Deprecated

Compara gene and protein families were retired as of release 102, as announced in a November 2020 Ensembl blog post

Gene Families in Compara

Ensembl families are determined through classification of all Ensembl proteins, including multiple isoforms of the same gene, along with metazoan sequences from UniProt. It therefore provides a way of exploring orthologues and closely related homologues across a range of animal species.

Pipeline

The pipeline consists of the following steps:

  1. Load proteins from Ensembl and UniProt.
  2. Run an HMM search on the TreeFam HMM library to classify the sequences into their families.
  3. Align the families with Mafft.
  4. Annotate the family with a consensus description, based on its members' descriptions.

Family ID

The families have been assigned the stable ID of their corresponding HMM.

Consensus Annotation

For each cluster obtained, a consensus annotation is automatically generated from the UniProt description lines using the following approach:

  • If the description covers less than 40% of UniProt members in the cluster, the family description is assigned 'AMBIGUOUS'.
  • If the annotation confidence score, described below, is zero, 'UNKNOWN' is assigned.
  • Be aware that 'UNCHARACTERIZED' is a UniProt description for a protein, and does not reflect the score.
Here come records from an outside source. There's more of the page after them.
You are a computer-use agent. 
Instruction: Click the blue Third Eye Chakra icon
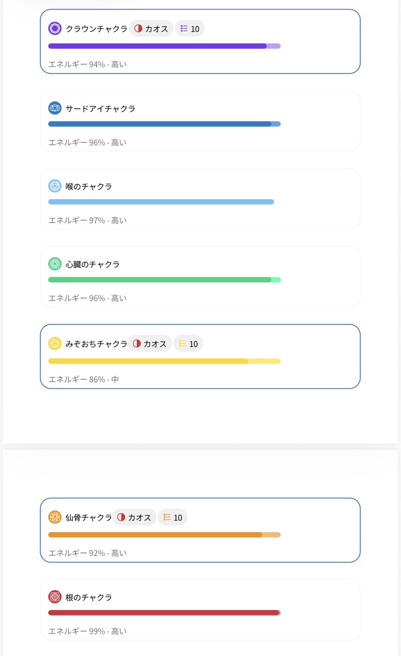click(55, 108)
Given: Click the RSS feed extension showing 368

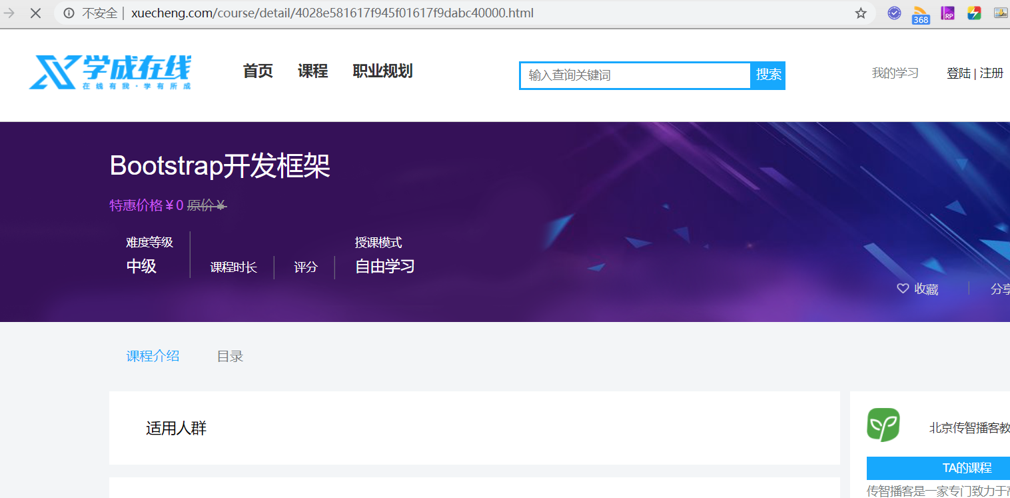Looking at the screenshot, I should point(921,13).
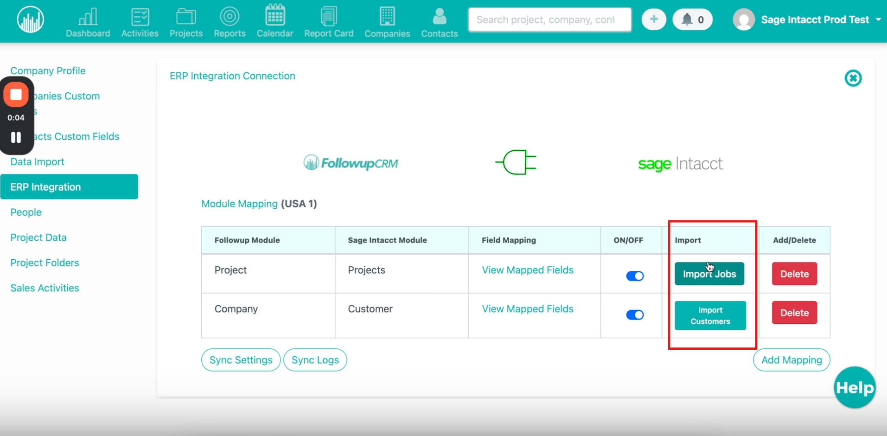Click the Import Jobs button
Screen dimensions: 887x436
pos(709,274)
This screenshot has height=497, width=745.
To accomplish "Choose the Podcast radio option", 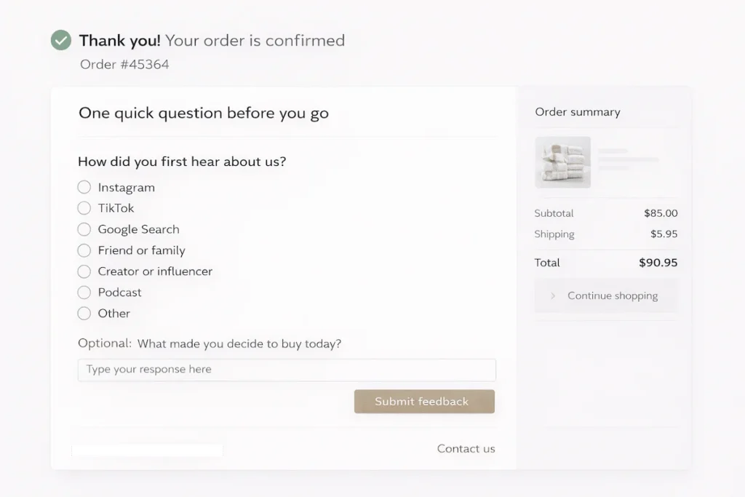I will [x=84, y=293].
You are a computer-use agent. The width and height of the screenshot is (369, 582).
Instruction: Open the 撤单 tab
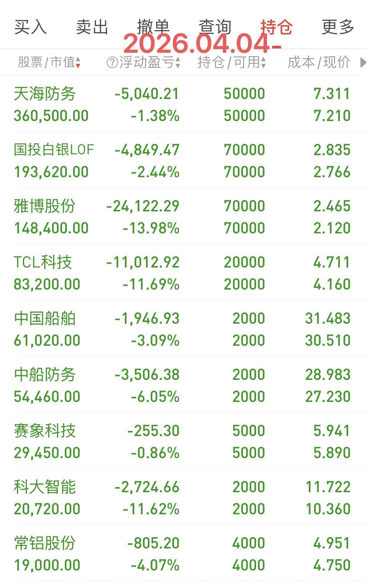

The annotation confidence score is the percentage of UniProt family members with this description, or part of it. Note that only family members with 'informative' UniProt descriptions are taken into account.

Multiple Alignments

Ensembl provides pre-calculated multiple sequence alignments of all members for each cluster. We provide a Wasabi viewer in the browser for viewing the alignments between just the Ensembl proteins, and the Ensembl and UniProt proteins together. You can also export a text file with the alignments of all the family members - a wide range of formats is available from the control panel.

Alternatively, export alignments using the Compara Perl API.